Why is so little known about the Democratic Republic of North Korea?
Why is so little known about the Democratic Republic of North Korea? As a hard intelligence target, there are few that can compete as a “denied territory”, where conventional collection techniques are limited to external electronic surveillance and overhead reconnaissance.
The priorities are obvious: nuclear proliferation, ballistic missile development, war planning and future political intentions. Is the leadership intact? Who are the prominent personalities? Do North Korean rockets really work? To what extend have foreign scientists enabled the to regime to construct viable reactors or manufacture weapons-grade uranium or plutonium?
North Korean scientists do not travel so there are no opportunities to interview them while on visits to third countries. I.Q. Khan and Russian proliferators have been debriefed, but they cannot supply up-to-date information. International inspection teams can find some of the answers, but their monitoring has been suspended.
The opportunities for penetrating Pyongyang at a senior level appear zero, so the west is dependent on talking to defectors and refugees, a less than reliable source, as CURVEBALL proved before the invasion or Iraq.
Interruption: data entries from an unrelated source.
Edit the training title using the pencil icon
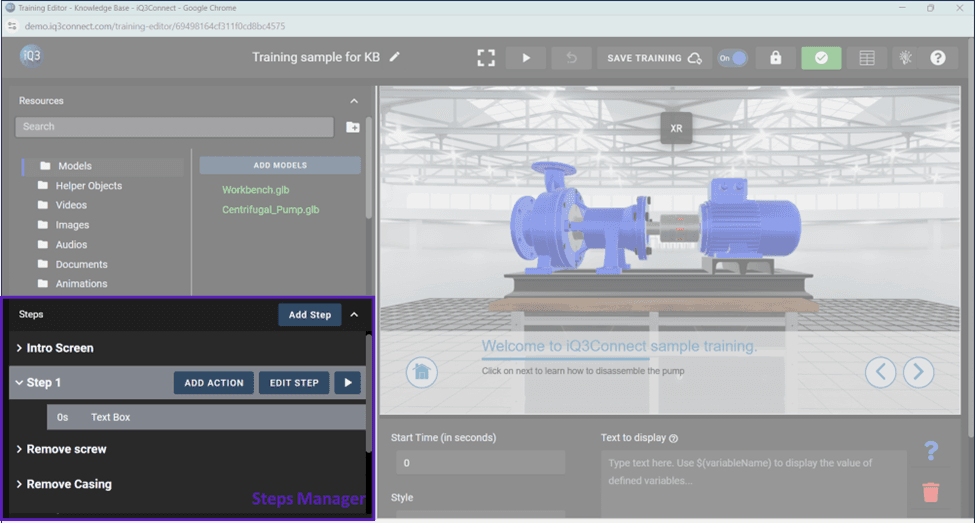The height and width of the screenshot is (523, 975). [x=395, y=57]
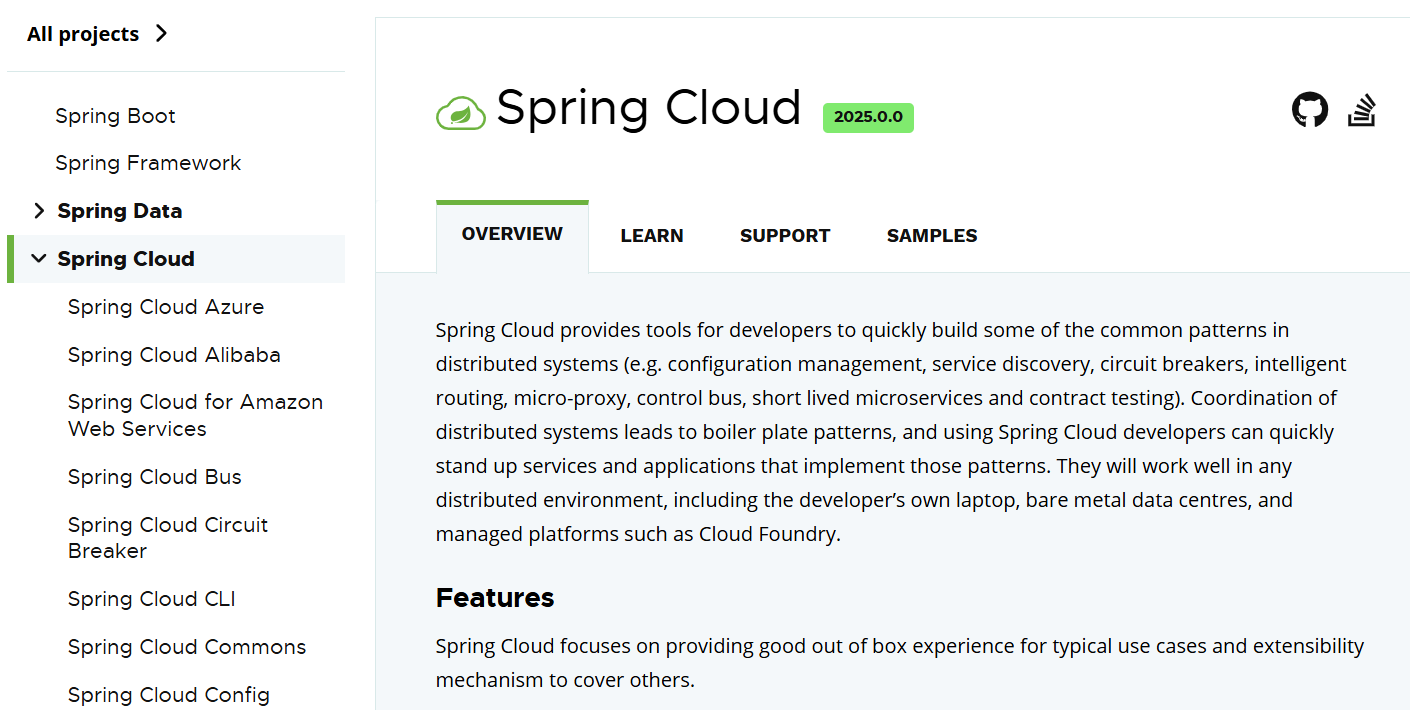Viewport: 1410px width, 710px height.
Task: Open Spring Cloud Bus page
Action: 155,477
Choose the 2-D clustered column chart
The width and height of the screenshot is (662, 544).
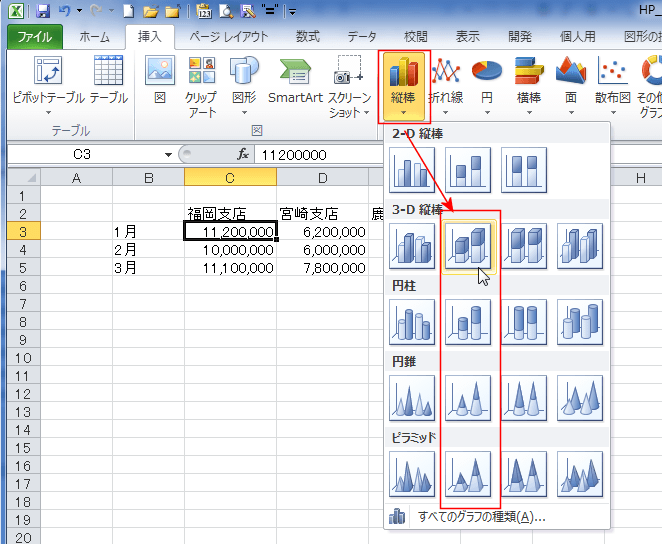click(412, 171)
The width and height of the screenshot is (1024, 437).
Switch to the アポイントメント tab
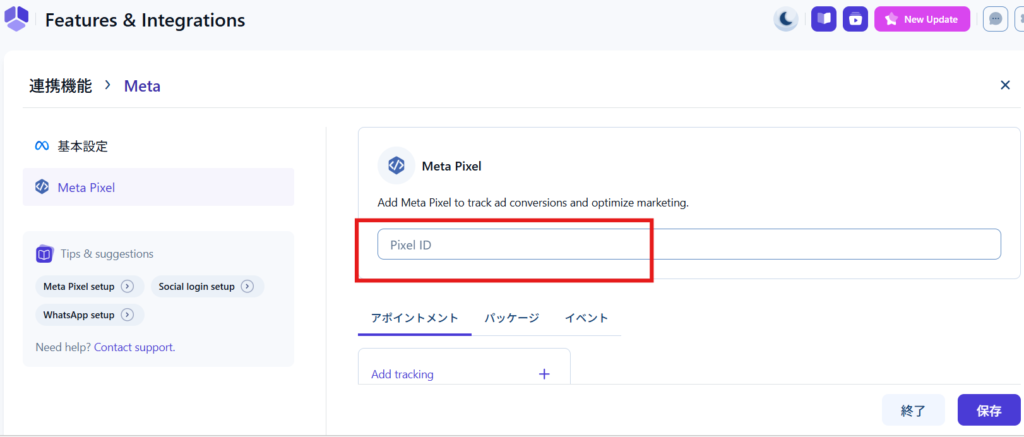(x=414, y=318)
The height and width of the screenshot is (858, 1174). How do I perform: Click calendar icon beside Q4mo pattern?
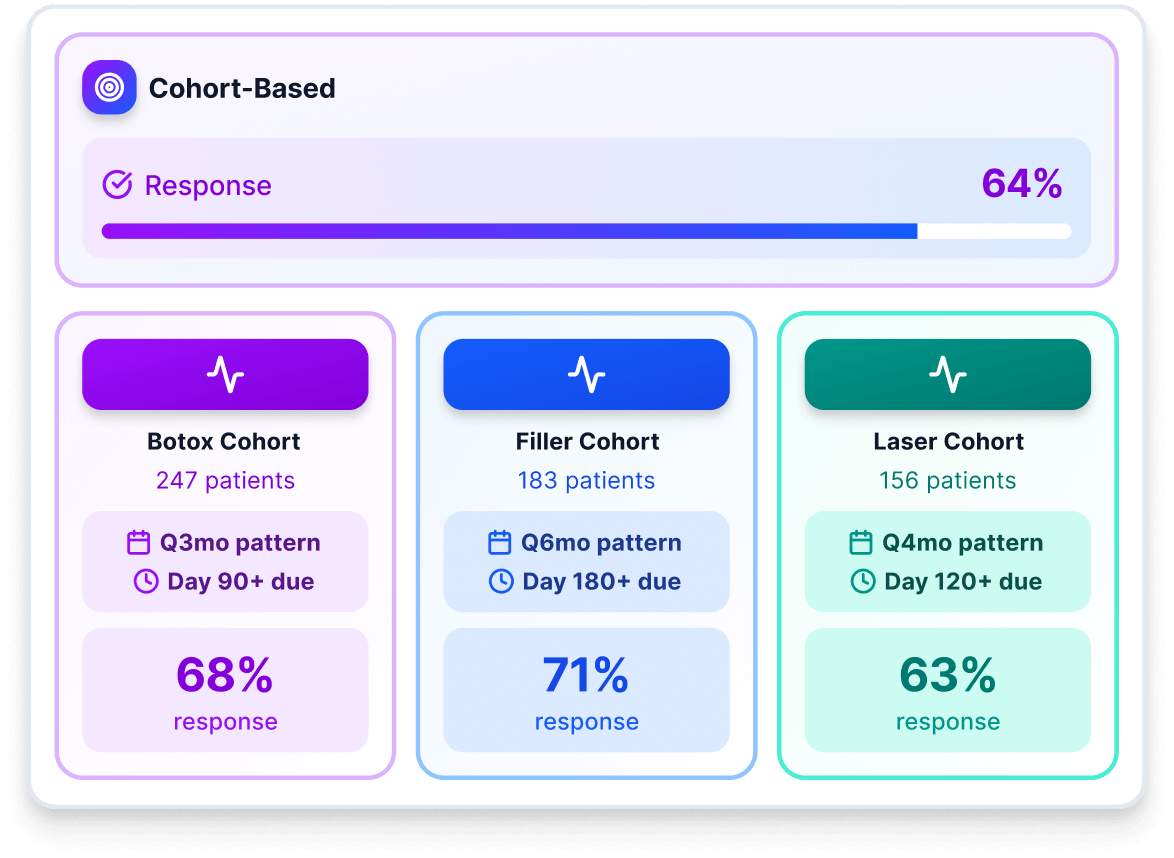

Although CURVEBALL turned out to be an Iraqi refugee and a chemical engineer, he was also an alcoholic who had recently undergone a breakdown, and a fabricator who had been granted political asylum in Germany. This was the human source most notoriously cited by Secretary of State Colin Powell when he addressed the United Nations demonstrating Baghdad’s possession of WMD.
If ever there was an object lesson in over-reliance on unverified sources, CURVEBALL is it. The antidote to over-reliance on unreliable material is known as source validation, a process intended to corroborate otherwise unsupported information, but the procedure requires some independent reporting, a commodity in short dupply in the DRNK.
Local diplomatic premises, usually a convenient base from which to run electronic eavesdropping and human operations, are subject to intensive surveillance and harassment, and contact with potential local sources is impossible. Opponents of the regime usually escape through Peoples’ Republic of China, but the PRC’s Ministry of State Security, perhaps the only external organisation with any influence inside the DRNK is never going to cooperate with its western counterparts.
Geographically isolated, with a paranoid, time-warp existence and a catastrophic economy, the DRNK represents a military threat to the south and, of course, to its ancient adversary, Japan. However, it is far from clear that a change at the top of the regime will herald any thaw in relations with the outside world.